Whether it's for sharing photos with family and friends or setting up the kids' computer to print in your home office, your networking needs can be easily satisfied with a wireless network; but how can you tell which one is best? What sort of questions should you ask? And how do you set up a network easily and quickly?
What Are My Options?
Browse your favorite e-tail site, or walk through any electronics store and you'll see numbers and letters that read like hieroglyphics; these represent standards. The Institute of Electrical and Electronics Engineers (IEEE) develops standards in order to assure products from different manufacturers work together. 802.11 is the designation for standards associated with wireless networking. Letters are appended for specific versions.
* 802.11b: The first wireless data standard, uses the 2.4 GHz frequency with a signaling rate of 11 Mbps.
* 802.11a: Uses the 5 GHz frequency, with a signaling rate of 54 Mbps. Mostly used in businesses and while faster than 802.11b, has a shorter range and is much more expensive.
* 802.11g: The latest wireless standard uses the 2.4 GHz frequency, with a signaling rate of 54 Mbps. The most widely used standard today for home and business.
* Accelerated 802.11g: Custom manufacturer enhancements of 802.11g with signaling rates greater than 54 Mbps. Compatible with 802.11b/g, but designed to work best with products from the same manufacturer.

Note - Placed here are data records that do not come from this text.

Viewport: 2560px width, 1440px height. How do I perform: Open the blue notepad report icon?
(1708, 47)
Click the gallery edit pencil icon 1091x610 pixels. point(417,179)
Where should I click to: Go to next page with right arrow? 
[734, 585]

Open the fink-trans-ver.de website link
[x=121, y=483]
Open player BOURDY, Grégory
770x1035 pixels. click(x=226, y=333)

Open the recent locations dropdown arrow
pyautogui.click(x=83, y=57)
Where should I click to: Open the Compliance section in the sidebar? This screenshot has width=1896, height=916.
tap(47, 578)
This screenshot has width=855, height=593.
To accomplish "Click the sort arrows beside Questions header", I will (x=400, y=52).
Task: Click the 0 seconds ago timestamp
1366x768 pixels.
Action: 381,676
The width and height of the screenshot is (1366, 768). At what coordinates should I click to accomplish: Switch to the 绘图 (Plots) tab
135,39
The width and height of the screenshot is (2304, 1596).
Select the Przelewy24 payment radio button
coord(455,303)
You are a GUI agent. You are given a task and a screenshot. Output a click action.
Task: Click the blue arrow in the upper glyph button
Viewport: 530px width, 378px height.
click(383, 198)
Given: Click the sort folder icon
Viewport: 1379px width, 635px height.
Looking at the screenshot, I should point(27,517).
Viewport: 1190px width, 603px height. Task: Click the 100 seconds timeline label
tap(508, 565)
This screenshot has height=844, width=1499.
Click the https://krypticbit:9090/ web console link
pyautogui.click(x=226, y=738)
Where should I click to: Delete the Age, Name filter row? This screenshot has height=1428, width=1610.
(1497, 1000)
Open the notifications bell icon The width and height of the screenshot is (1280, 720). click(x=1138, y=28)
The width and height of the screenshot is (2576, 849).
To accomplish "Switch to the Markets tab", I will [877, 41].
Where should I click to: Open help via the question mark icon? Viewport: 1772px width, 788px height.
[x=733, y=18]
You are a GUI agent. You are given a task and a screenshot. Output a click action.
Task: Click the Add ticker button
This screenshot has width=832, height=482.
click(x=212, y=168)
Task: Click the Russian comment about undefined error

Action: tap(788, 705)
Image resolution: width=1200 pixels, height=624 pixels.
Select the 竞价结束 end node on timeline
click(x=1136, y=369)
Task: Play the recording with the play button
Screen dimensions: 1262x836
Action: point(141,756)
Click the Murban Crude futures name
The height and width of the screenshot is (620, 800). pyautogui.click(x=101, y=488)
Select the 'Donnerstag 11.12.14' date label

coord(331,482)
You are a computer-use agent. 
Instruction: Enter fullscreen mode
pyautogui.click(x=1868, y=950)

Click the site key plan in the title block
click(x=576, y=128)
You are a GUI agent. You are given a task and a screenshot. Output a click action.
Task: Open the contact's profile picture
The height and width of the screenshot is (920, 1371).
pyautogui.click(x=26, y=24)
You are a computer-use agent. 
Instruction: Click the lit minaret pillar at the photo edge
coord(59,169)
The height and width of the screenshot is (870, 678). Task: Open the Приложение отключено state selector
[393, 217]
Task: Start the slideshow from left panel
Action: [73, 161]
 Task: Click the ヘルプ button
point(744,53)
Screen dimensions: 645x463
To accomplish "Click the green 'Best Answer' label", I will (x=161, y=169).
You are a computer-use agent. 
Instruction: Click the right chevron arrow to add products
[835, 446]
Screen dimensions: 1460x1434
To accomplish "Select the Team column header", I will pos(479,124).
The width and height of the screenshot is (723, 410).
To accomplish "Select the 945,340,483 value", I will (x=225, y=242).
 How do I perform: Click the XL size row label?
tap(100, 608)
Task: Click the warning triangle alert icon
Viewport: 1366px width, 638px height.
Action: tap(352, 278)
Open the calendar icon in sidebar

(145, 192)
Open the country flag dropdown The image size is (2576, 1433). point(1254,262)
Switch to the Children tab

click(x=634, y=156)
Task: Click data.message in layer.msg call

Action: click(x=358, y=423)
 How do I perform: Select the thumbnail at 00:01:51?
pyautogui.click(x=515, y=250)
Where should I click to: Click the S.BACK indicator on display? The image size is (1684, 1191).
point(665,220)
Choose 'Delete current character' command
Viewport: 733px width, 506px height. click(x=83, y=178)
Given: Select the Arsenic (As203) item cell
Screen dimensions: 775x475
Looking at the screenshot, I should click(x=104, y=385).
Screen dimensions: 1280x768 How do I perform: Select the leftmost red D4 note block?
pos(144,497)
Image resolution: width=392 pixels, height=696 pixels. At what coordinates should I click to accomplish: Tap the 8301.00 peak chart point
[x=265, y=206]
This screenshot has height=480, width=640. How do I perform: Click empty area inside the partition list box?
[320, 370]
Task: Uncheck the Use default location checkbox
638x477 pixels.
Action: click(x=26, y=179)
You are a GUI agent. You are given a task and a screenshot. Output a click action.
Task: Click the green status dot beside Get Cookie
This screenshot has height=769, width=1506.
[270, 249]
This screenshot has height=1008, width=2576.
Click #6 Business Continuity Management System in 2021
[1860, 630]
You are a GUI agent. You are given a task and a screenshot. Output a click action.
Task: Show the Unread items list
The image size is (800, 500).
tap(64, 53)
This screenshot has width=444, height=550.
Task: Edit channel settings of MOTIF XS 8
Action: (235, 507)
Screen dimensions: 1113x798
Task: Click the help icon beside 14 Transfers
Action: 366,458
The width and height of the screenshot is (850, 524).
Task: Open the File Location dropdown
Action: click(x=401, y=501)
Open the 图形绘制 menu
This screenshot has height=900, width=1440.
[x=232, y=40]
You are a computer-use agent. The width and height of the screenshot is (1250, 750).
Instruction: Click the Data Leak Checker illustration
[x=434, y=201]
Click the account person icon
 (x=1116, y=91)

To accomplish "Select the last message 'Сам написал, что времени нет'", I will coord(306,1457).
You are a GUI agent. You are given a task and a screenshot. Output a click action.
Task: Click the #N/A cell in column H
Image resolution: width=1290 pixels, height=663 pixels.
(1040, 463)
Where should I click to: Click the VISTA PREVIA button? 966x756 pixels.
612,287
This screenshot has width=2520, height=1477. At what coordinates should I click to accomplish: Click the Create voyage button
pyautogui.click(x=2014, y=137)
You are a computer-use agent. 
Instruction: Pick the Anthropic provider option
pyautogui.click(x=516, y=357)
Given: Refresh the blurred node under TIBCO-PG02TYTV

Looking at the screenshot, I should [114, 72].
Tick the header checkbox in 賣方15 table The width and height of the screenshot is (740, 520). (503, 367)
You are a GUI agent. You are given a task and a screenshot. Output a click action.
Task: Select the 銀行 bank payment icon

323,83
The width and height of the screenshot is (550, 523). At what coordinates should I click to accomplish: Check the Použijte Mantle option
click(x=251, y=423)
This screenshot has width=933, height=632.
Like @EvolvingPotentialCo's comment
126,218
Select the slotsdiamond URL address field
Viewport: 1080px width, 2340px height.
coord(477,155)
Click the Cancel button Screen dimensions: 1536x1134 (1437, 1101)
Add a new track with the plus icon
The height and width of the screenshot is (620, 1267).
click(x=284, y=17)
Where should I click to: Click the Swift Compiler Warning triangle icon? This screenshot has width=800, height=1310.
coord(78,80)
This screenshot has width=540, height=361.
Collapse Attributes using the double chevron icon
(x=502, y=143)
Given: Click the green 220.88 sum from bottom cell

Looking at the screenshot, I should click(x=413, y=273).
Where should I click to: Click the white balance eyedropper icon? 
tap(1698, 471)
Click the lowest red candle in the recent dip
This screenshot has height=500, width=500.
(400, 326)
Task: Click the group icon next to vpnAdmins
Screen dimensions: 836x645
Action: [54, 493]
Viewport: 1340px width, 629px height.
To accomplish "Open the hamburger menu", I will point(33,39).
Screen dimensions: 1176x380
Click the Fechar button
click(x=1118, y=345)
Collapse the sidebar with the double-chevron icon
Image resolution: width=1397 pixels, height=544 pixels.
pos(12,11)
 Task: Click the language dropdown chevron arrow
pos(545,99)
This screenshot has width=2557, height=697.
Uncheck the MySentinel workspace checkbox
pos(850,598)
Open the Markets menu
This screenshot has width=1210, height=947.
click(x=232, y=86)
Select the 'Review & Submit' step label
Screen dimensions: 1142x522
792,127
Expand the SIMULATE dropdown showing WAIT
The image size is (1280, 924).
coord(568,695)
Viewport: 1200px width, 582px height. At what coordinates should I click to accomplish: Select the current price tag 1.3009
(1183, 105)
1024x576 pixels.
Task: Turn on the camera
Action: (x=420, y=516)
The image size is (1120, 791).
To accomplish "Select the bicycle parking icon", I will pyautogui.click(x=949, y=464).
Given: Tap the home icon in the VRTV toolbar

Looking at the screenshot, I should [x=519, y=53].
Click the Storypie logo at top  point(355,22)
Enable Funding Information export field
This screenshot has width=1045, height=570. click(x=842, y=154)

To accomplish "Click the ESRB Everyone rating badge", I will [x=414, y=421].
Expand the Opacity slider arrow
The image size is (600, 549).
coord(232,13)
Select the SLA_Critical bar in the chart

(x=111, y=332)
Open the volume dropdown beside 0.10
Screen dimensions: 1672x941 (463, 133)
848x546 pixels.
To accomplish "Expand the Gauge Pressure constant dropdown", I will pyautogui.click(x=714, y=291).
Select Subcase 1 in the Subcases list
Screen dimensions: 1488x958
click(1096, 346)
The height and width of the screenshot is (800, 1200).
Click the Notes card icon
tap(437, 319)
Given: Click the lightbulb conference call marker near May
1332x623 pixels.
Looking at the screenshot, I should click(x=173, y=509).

* 802.11n: The next standard is expected to be announced by the end of 2006. Uses the 5GHz frequency and will deliver vastly improved speeds. Just how fast and how far this standard will operate is not yet known.
* MIMO: Sometimes referred to as "pre-n," MIMO (multiple in, multiple out) products are non-standard. They use multiple antennas and radios to increase signaling rate and the range of a wireless network.
Which Is Right For Me?
802.11b products, while extremely inexpensive, are much slower and typically less secure than alternatives. 802.11a products are primarily used in businesses and more expensive than even 802.11g solutions, which offer comparable or better performance, as well as compatibility with 802.11b. Products compliant with 802.11g are the most widely used and provide users with good coverage and speed. MIMO and pre-n systems, while fast, are expensive in comparison to 802.11g and in danger of becoming obsolete next year when the IEEE finalizes the 802.11n standard.
Accelerated 802.11g products are typically the perfect solution for home and small business networks. Fully compatible with 802.11b/g products, accelerated g products, such as Super G or Max G, provide increased speed while still operating within the 802.11g standard.
What's Super G Or Max G?
Using proprietary technology, some companies have found ways to make 802.11g networks operate faster. U.S. Robotics has launched an accelerated g product line called MAXg, which not only increases speed, but also extends the range of the wireless signal. The company reports 50 percent range improvement (up to 225 feet), and a signaling rate of up to 125 Mbps, more than doubling the speed and range found with standard 802.11g products. And at $59.99 for the Wireless MAXg Router, a better value is hard to find.
Ease And Security
Lastly, be sure to evaluate the ease with which your new wireless products are installed and that they support security. Things to look for:
* Support for WPA2 (at minimum WPA)
* An installation wizard for both product set-up and security
* Routers include an integrated SPI firewall
This will assure a smooth installation, and wireless and network security. To get more information about wireless networking and products, visit
Setting up a home network should not be difficult or time consuming. With a small amount of knowledge about how the systems work and what works together, you should be able to have every device in your home running smoothly in the course of an hour. Now, how many hours you spend using that network are up to you.